Restricting epilepsy research to the investigation of convulsive seizures is especially limiting for studies of hormones in female animals because convulsive seizures in female rodents stop the ovarian cycle or make it irregular. This effect has been documented for the common animal models of temporal lobe epilepsy.36-38 As a result, it is hard to conduct research in female rodents to understand how epilepsy influences reproductive function. This is unfortunate, because women with epilepsy often develop reproductive problems, such as infertility or polycystic ovarian syndrome. Studying female rats with nonconvulsive seizures would provide more opportunities to understand the adverse effects of seizures on the reproductive system.

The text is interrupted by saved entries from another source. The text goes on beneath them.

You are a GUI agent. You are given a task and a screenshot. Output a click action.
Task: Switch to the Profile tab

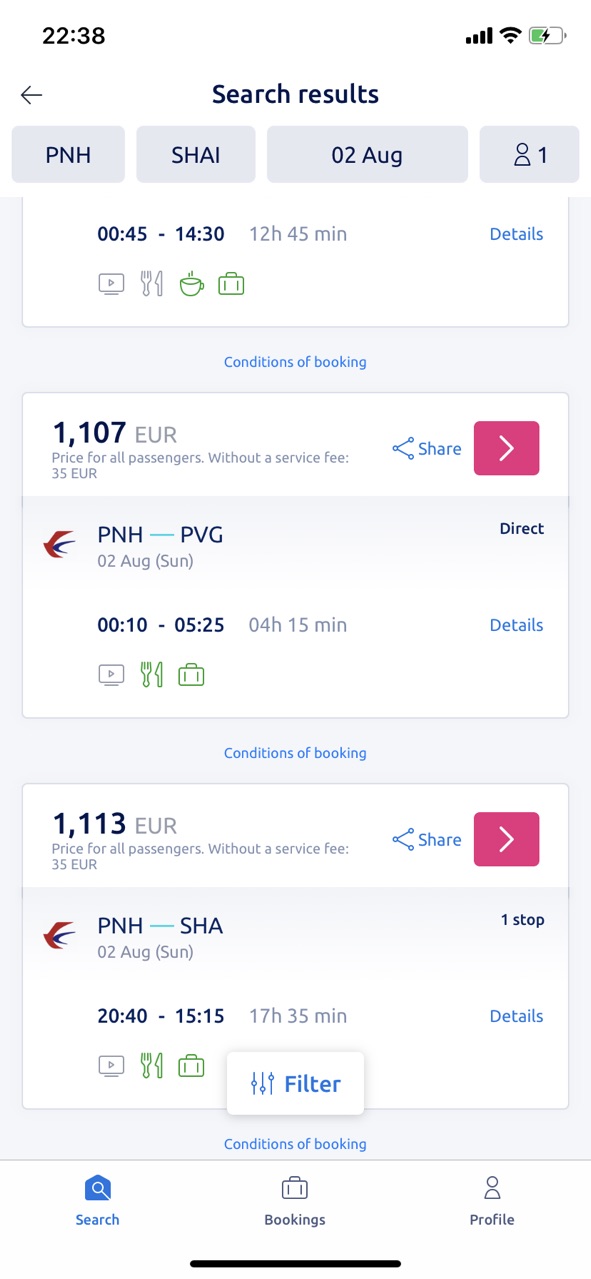pos(492,1201)
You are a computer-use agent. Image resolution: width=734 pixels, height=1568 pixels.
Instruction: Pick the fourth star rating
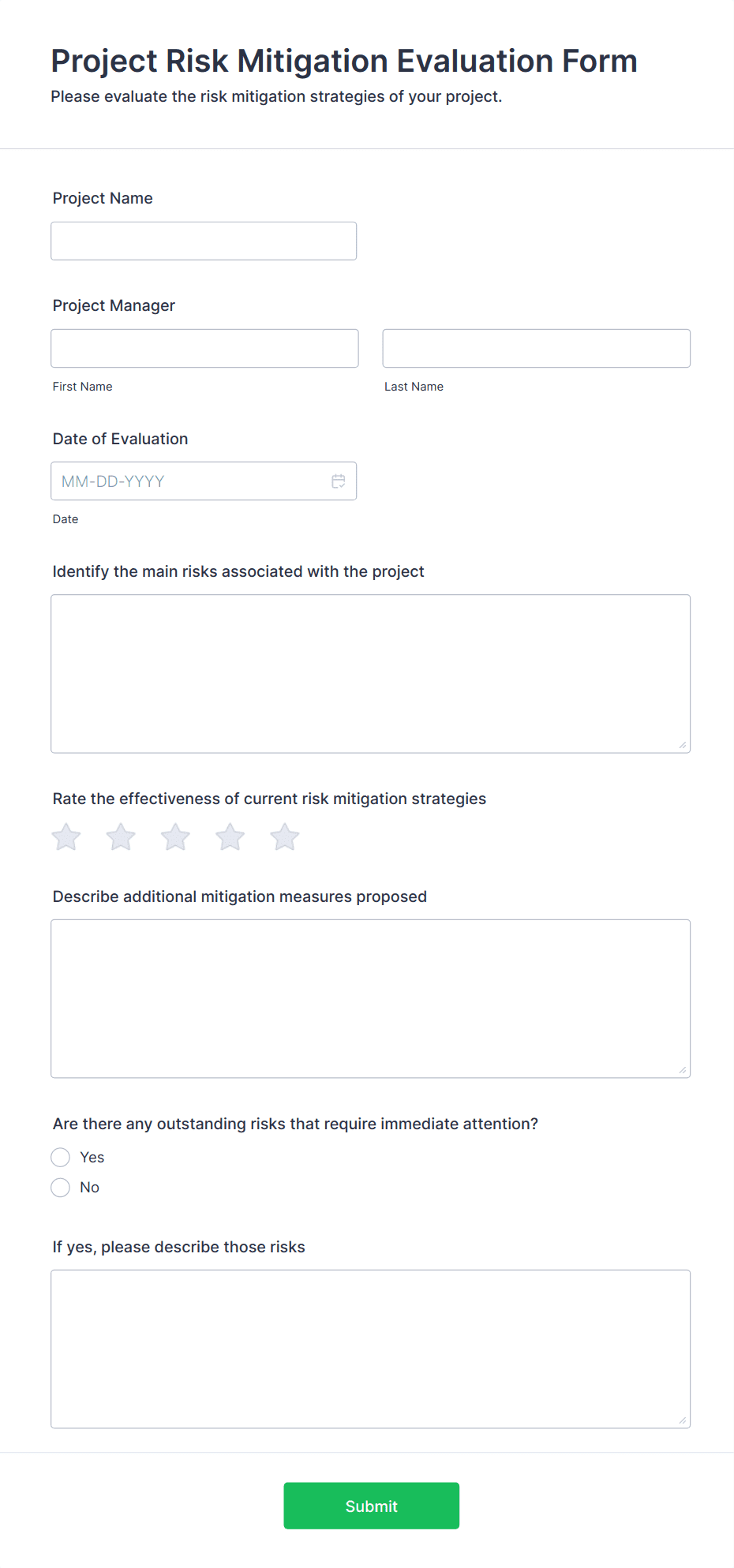[x=230, y=837]
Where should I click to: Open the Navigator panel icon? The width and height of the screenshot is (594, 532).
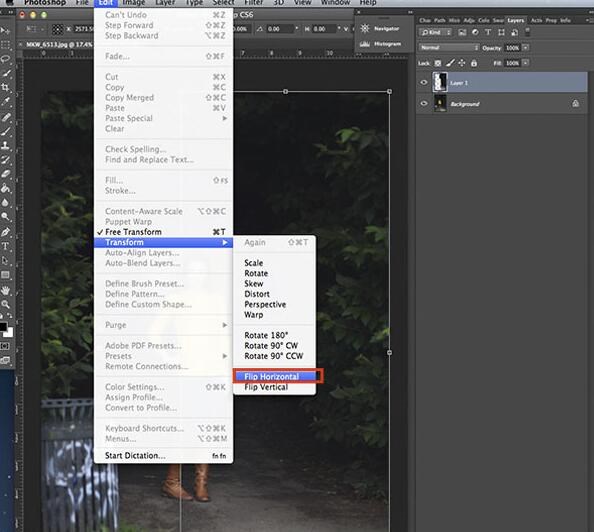tap(365, 28)
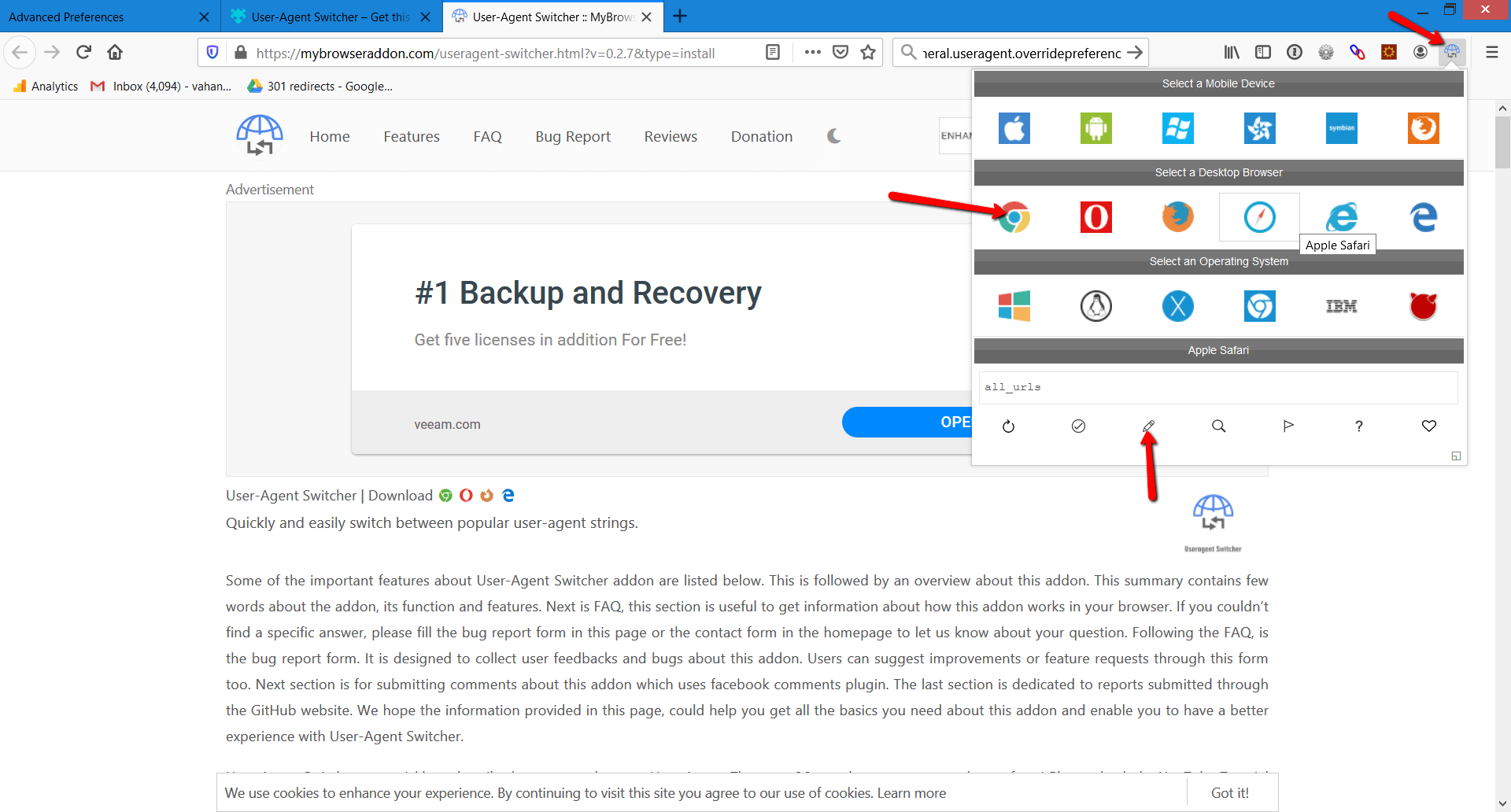Select the Android mobile device icon
1511x812 pixels.
coord(1095,128)
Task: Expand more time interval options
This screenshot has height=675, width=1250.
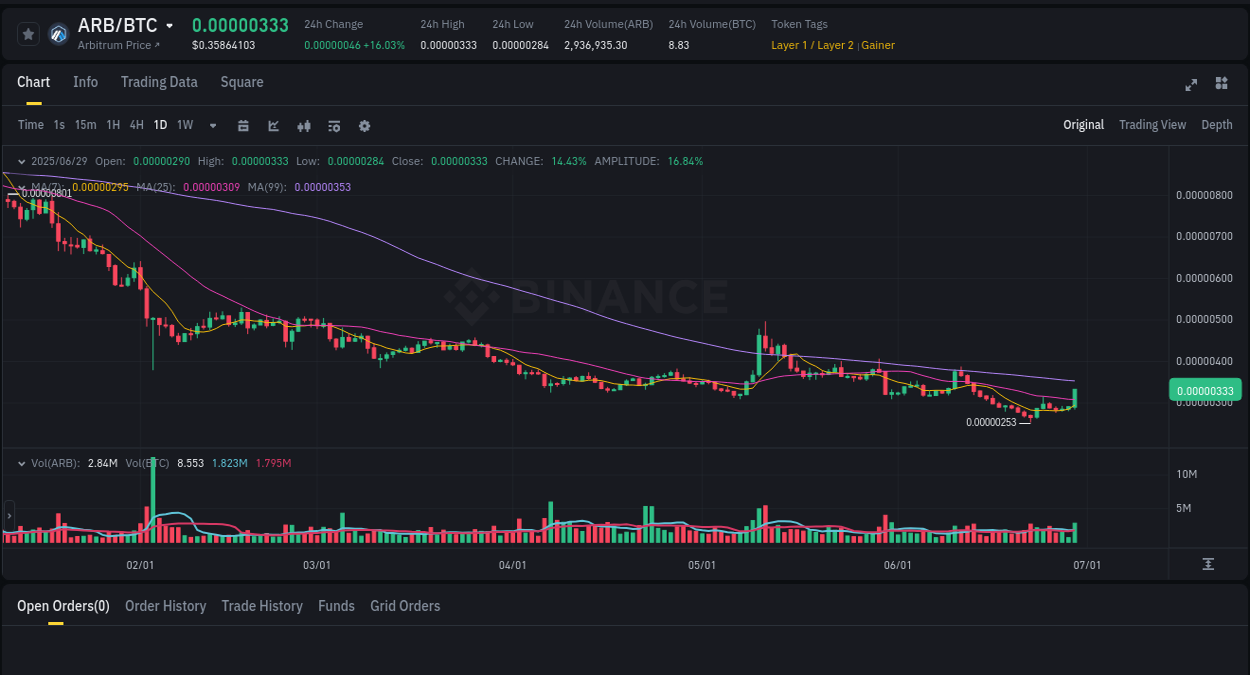Action: pyautogui.click(x=213, y=126)
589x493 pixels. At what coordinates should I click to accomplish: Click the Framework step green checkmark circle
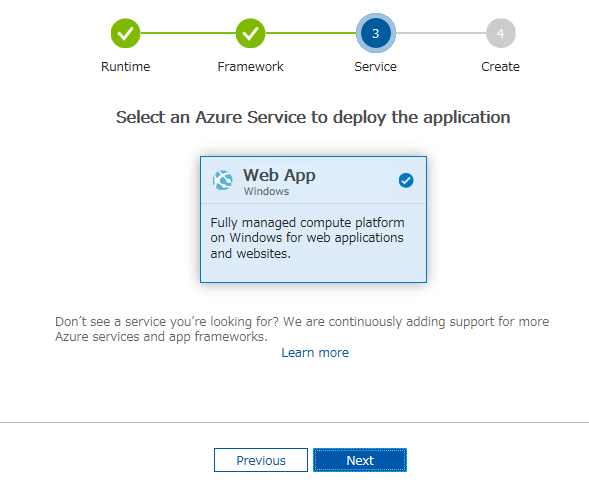251,33
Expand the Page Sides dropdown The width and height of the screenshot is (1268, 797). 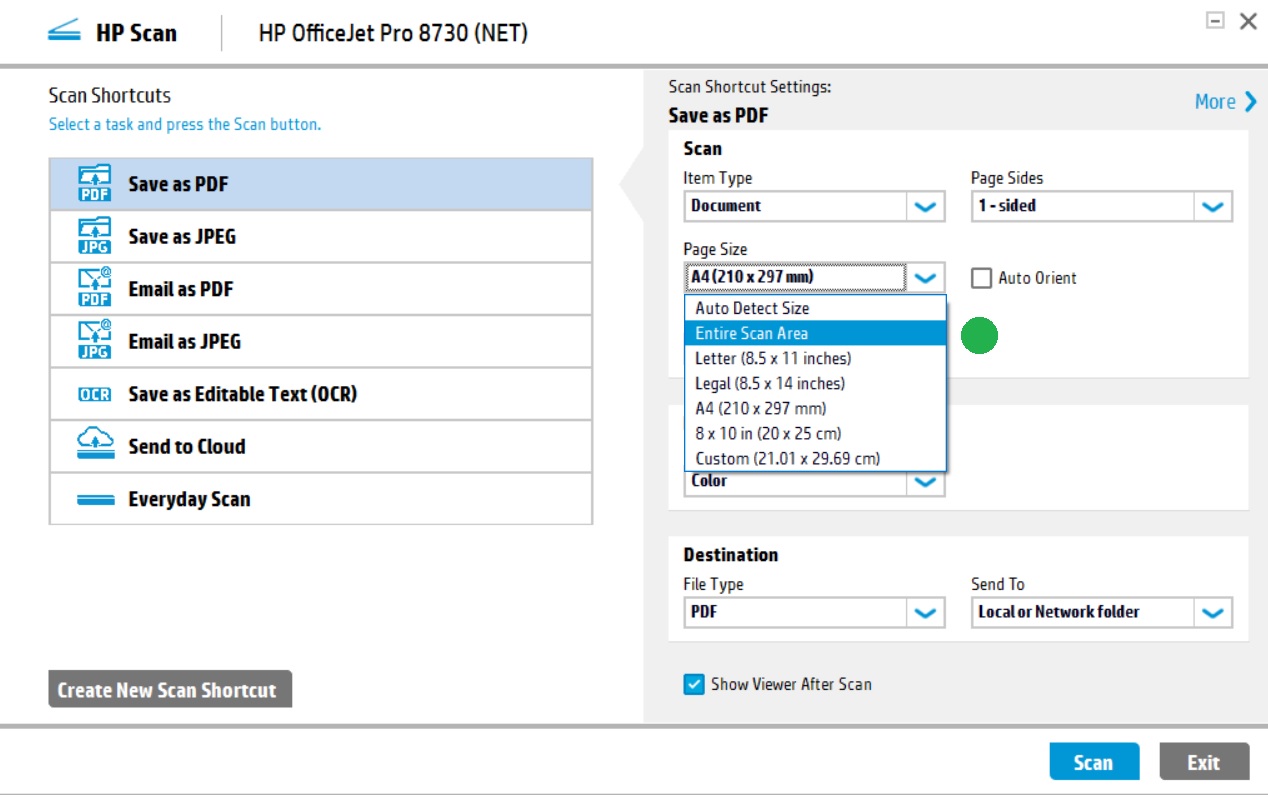pyautogui.click(x=1213, y=206)
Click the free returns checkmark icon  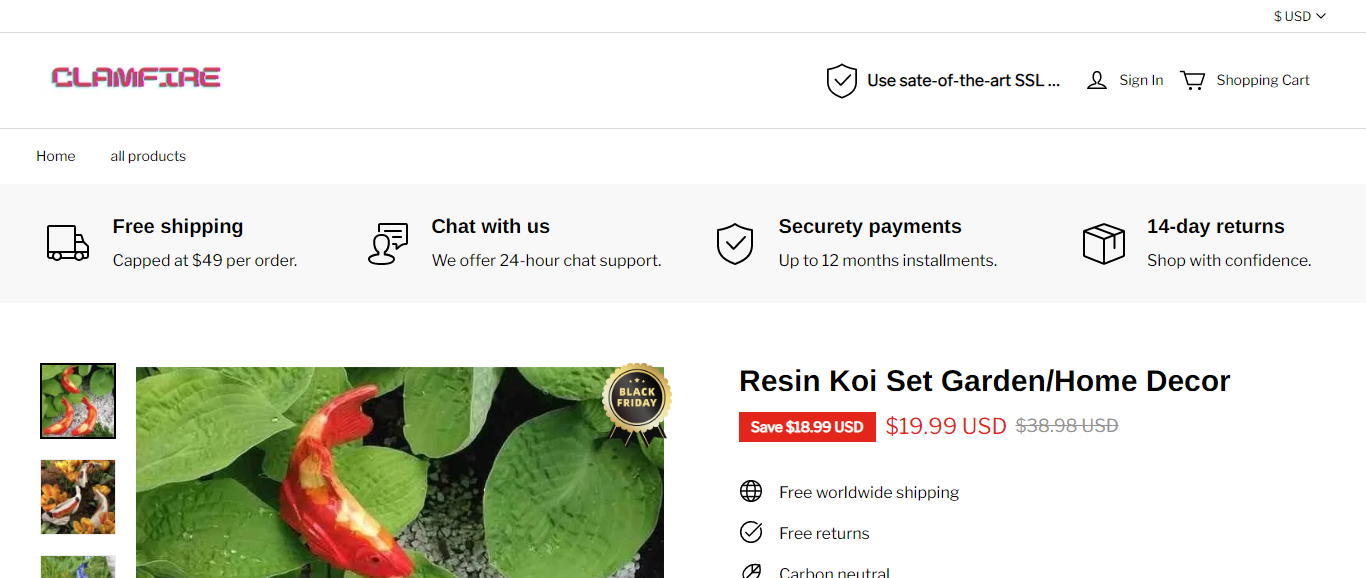(x=751, y=532)
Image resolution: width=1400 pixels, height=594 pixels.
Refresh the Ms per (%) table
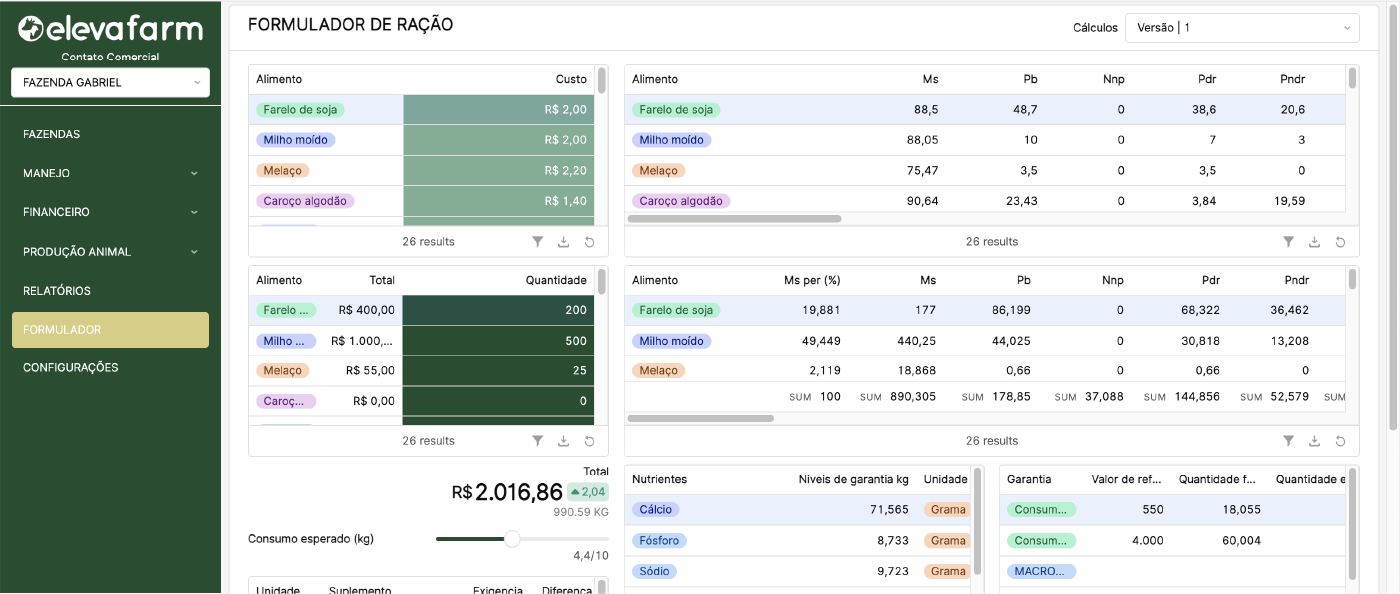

The idea of the epilepsy spectrum also has implications for the development of new drugs to treat epilepsy. It may be useful to develop drugs that block the consequences of estrogen and progesterone, rather than estrogen and progesterone themselves, because the hormones are very important to normal life. If a particular branch of BDNF signaling could be identified as the most important to seizure threshold, it might be a better endpoint to target. Another strategy would be to restore GABAA receptor subunits to their normal levels. This strategy could be used in concert with progesterone supplementation, or the enhancement of allopregnanolone levels. However, BDNF signaling and GABAA receptors are important to many normal functions. More specific targets than BDNF or the GABAA receptor are needed so that anticonvulsant actions occur without side effects. The more we can clarify the mechanisms underlying catamenial seizure exacerbation, the more likely it is that we can develop treatments without side effects.
Conclusion
Epilepsy is a devastating illness that has far-reaching effects on patients and their families. Patients could be better helped by greater awareness of the epilepsy spectrum because nonconvulsive seizures would be better recognized. Deepening the understanding of the epilepsy spectrum could lead to more accurate diagnoses, possibly allowing the detection of epilepsy in individuals who would otherwise not be treated with anticonvulsants. Research would benefit by the increasing recognition of the diverse types of seizures, which would lead to a broader focus on drugs that are not necessarily anticonvulsant but antiepileptic.